Clinical Aspects of Genetic Forms of Nephrotic Syndrome

Abstract

Steroid-resistant nephrotic syndrome (SRNS) is a paradigmatic disease to illustrate the major clinical consequences that can arise from genetic testing. Patients with pathogenic variants should be spared inefficient and potentially toxic immunosuppressive therapy; although a partial reduction of proteinuria has been reported with calcineurin inhibitors and/or renin-angiotensin-aldosterone inhibitors in a small number of cases. A better understanding of disease mechanisms may help identifying targeted therapeutic agents, and guide specific management of extra-renal features. Moreover, these patients have a very low risk of recurrence after kidney transplantation. Finally, such diagnosis is crucial for genetic counseling with respect to family planning but also to assess the suitability of relatives as organ donors. Next-generation sequencing approaches are increasingly used as the first step of genetic analyses. Causative pathogenic variants are identified in approximately 30% of children with SRNS and at least 66% in congenital and infantile cases.

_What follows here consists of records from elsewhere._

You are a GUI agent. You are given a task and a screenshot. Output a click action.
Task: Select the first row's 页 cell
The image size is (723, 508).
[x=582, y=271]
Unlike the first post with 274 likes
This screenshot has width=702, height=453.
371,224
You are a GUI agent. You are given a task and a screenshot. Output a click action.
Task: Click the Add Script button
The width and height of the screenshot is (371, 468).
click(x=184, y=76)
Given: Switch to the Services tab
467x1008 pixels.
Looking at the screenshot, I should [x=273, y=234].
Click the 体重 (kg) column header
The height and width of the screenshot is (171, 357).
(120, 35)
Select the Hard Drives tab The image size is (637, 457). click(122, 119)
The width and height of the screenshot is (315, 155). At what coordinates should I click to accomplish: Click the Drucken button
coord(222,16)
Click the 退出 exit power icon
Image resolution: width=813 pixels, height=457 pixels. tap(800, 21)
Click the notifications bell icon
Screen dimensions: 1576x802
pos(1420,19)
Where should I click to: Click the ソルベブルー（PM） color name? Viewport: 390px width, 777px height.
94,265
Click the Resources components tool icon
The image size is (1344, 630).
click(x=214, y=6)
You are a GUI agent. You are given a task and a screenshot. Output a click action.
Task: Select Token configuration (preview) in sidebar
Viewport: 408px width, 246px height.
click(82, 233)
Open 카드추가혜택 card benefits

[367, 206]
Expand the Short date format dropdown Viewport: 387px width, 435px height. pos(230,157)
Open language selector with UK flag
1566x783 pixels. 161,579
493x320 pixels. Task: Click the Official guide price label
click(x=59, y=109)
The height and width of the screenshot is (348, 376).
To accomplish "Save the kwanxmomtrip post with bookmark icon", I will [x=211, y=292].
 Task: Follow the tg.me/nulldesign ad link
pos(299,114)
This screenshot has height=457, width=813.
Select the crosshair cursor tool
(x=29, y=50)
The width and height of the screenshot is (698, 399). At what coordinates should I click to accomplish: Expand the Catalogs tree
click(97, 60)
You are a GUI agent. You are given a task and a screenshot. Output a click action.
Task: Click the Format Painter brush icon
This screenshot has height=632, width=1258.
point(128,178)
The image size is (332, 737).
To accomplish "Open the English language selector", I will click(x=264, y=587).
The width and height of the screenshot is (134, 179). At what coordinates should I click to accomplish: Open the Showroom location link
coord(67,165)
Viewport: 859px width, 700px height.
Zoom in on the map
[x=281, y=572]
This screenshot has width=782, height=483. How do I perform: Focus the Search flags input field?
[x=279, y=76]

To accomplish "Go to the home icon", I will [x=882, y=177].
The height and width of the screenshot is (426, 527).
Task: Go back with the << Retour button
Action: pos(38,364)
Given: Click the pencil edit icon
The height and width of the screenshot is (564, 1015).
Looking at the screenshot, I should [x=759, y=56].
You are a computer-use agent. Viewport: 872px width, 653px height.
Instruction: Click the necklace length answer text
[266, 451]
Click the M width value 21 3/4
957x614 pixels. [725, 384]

Among these genes, NPHS1 and NPHS2 are by far the two main autosomal recessive genes implicated in SRNS, while INF2 is the leading cause of autosomal dominant SRNS. Most novel gene variants are rare and involve few families. Moreover, NGS has revealed causative variants in unexpected genes such as ciliary or tubular genes and has widened the phenotypes associated with SRNS. More complex inheritance involving susceptibility variants, oligogenism or interallelic influence of variants have also been described as a cause of SRNS.